- Exercise -
Please output every entry below precisely as written.

- Dataset records -
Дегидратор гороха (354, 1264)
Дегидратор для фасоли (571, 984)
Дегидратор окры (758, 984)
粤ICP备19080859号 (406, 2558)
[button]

- Answer section -
Дегидратор гороха (354, 1264)
Дегидратор для фасоли (571, 984)
Дегидратор окры (758, 984)
粤ICP备19080859号 (406, 2558)
[button]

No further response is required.